Bugünkü köşe yazısında bu konuya değinen Ali Ekber Yıldırım konunun iki boyutu olduğuna değindi. Yıldırım, “Birincisi, koronavirüsün tarım ve gıda ürünleri ile bulaşıp bulaşmadığı. Diğer boyutu ise ülkelerin aldıkları önlemler çerçevesinde sınırların kapatılması, ulaşımın engellenmesi, bazı ülkelerde sokağa çıkma yasağına kadar varan önlemlerin tarım ve gıda üretimini, tüketimini nasıl etkileyeceğidir.

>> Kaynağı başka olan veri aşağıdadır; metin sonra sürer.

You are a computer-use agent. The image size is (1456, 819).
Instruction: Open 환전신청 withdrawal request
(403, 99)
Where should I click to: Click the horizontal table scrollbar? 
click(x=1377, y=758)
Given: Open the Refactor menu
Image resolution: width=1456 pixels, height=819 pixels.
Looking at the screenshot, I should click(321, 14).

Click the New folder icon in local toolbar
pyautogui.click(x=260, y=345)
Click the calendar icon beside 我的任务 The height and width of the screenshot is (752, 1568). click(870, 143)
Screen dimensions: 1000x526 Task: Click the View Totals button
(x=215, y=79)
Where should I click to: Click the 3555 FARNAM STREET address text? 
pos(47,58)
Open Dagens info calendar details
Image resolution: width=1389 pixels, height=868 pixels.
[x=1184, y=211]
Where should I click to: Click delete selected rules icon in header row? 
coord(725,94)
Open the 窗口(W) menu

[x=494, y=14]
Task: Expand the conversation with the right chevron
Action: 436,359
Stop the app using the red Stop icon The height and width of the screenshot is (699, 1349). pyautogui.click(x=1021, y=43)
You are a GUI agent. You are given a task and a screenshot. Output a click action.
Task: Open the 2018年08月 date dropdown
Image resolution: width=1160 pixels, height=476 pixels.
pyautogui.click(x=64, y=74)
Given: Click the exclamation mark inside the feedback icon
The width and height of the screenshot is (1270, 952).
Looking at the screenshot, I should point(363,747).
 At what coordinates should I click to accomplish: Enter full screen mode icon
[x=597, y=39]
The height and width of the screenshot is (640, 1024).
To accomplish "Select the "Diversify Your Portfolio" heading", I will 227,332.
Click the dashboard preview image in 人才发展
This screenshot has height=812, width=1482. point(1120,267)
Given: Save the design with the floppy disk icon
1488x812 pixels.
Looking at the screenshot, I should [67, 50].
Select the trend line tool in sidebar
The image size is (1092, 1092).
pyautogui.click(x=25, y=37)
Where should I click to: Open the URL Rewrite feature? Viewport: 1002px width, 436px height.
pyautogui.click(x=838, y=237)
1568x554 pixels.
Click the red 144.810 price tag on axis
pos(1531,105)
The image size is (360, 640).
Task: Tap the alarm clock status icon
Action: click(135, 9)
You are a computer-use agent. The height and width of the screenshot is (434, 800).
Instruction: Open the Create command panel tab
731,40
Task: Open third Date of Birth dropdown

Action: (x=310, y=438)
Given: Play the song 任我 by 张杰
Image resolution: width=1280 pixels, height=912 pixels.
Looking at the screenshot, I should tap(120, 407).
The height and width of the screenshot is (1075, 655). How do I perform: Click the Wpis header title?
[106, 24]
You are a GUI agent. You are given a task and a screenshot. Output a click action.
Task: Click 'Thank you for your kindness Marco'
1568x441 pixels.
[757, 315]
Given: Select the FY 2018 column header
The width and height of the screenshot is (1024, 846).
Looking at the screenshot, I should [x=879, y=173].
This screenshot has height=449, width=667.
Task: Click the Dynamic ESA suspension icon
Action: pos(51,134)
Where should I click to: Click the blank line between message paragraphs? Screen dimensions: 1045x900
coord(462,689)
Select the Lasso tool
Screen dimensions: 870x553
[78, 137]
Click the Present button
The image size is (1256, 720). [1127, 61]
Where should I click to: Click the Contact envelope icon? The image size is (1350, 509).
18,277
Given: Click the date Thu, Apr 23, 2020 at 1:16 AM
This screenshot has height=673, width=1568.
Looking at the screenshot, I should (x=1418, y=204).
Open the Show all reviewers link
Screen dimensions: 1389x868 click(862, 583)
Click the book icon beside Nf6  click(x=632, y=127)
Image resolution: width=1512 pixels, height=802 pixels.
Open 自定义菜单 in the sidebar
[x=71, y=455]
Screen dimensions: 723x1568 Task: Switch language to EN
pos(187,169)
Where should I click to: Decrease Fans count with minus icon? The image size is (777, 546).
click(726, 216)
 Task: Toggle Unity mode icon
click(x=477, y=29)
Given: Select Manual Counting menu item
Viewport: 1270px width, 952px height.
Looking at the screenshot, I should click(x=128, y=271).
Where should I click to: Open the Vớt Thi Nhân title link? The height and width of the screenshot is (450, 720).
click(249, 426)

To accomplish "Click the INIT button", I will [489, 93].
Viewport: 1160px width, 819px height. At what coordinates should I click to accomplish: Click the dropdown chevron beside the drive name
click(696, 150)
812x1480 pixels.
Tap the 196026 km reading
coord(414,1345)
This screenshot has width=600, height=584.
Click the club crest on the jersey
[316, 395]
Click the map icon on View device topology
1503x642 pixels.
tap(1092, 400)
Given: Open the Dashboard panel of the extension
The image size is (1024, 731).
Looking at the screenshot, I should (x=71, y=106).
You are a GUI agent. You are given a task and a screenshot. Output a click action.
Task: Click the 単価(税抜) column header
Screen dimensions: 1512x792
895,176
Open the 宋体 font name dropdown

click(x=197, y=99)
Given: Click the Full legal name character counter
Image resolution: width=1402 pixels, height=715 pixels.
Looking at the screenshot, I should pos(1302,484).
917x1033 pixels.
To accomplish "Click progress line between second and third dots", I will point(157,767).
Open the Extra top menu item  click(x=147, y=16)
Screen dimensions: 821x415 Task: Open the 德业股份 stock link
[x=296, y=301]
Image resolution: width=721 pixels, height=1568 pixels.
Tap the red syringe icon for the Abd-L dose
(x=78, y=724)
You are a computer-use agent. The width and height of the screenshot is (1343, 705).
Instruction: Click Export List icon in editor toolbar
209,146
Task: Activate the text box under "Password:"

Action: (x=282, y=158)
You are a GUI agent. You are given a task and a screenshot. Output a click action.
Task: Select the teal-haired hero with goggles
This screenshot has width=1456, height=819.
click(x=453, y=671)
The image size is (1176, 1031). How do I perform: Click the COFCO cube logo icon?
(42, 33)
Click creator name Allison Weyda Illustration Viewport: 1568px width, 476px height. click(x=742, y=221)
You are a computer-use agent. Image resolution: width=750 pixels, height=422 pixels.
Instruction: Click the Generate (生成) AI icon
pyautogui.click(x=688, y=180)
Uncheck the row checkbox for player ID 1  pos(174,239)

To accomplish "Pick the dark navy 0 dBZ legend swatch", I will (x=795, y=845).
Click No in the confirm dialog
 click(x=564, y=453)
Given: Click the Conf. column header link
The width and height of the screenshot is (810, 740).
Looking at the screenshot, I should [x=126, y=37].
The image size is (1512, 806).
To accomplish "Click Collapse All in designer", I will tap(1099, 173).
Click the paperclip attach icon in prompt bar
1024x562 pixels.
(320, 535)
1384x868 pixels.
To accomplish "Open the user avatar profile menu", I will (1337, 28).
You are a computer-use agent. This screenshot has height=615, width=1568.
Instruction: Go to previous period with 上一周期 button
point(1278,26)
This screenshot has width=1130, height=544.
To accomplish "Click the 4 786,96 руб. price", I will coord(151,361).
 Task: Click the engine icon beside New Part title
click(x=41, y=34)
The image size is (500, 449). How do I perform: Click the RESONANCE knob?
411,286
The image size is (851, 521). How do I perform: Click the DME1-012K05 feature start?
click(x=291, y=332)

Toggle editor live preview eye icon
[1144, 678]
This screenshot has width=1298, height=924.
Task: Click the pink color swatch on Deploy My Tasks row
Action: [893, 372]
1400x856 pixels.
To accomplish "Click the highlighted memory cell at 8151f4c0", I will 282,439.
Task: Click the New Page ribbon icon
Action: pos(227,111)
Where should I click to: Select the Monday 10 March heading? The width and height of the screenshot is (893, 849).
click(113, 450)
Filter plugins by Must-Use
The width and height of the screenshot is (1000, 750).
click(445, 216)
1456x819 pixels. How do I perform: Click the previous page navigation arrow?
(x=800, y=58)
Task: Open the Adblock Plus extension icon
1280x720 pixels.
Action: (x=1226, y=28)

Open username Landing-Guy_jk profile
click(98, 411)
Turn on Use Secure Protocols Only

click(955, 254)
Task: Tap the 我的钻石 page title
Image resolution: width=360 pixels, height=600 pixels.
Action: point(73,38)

Salgının en etkili olduğu Avrupa Birliği ve Çin başta olmak üzere, Amerika Birleşik Devletleri (ABD) ile Dünya Sağlık Örgütü kaynaklarının tamamı, gıda tüketimi ile koronavirüsün bulaştığına dair bir kanıt olmadığı konusunda hemfikir.

Tarımsal üretim ve gıda güvenliği konusunda ise farklı görüşler var. Ancak gerçek olan şu ki, bu salgın bir kez daha tarım ve gıdanın önemini gösterdi. Daha da önemlisi kendi kendine yeterliliğin önemi bir kez daha kanıtlanmış oldu.” tespitinde bulundu

AVRUPA’DAN TARIMA DESTEK

Koronavirüsün en yaygın olduğu bölge konumuna gelen Avrupa Birliği’nde (AB) tarımsal üretim ve gıda ihtiyacının karşılanması için ek destekler gündemde. İtalya Tarım Bakanı Teresa Bellanova, Avrupa Komisyonu’ndan koronavirüs nedeniyle zor durumda kalan çiftçiler için Ortak Tarım Politikası’nın idari prosedürlerinin ertelenmesini istedi. Komisyon bu talebe olumlu yanıt verdi.

TÜRKİYE NE DURUMDA

Genel olarak, bilim Kurulu öncülüğünde süreci iyi yöneten Türkiye’nin tarım ve gıda konusunda ise Türkiye’nin virüsün başladığı Çin›den tarım ve gıda ürünü ithalatı çok sınırlı. Bu nedenle Çin kaynaklı bir sorun yaşanması beklenmiyor. AB, Türkiye’nin dış ticaretinde çok önemli bir pazar hem ithalat hem de ihracat açısından. Koronavirüsün şu anda en etkili olduğu İtalya ve İspanya birçok üründe Türkiye’nin en ciddi rakipleri. İtalya ve İspanya› dan ürün tedariki yapamayan ülkeler Türkiye›ye yöneliyor. Fakat Türkiye’nin buna hazırlıklı olduğunu söylemek mümkün değil.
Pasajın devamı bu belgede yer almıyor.